#### DATA SECTION:
** start **
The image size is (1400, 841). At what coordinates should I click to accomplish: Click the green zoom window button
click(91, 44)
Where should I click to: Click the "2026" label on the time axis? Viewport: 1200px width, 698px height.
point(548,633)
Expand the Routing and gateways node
** end **
** start **
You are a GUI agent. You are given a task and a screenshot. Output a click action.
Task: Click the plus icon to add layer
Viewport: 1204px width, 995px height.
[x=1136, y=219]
** end **
** start **
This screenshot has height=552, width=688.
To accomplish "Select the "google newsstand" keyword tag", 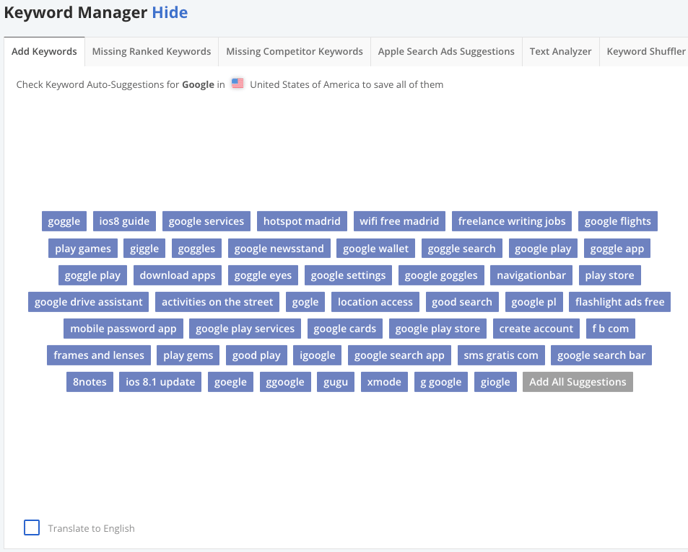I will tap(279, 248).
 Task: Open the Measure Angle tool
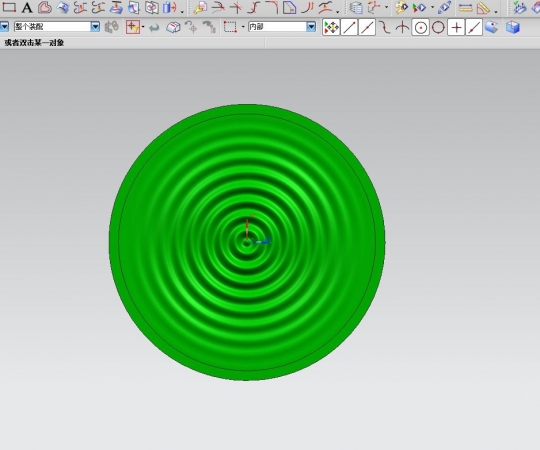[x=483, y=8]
** end **
#### TASK DIRECTIONS:
Echo the stretch from the line containing "The image size" through the line containing "Expand the Routing and gateways node", reproducing each one character for character.

#### SOLUTION TO THIS TASK:
The image size is (1400, 841). At what coordinates should I click to accomplish: Click the green zoom window button
click(91, 44)
Where should I click to: Click the "2026" label on the time axis? Viewport: 1200px width, 698px height.
point(548,633)
Expand the Routing and gateways node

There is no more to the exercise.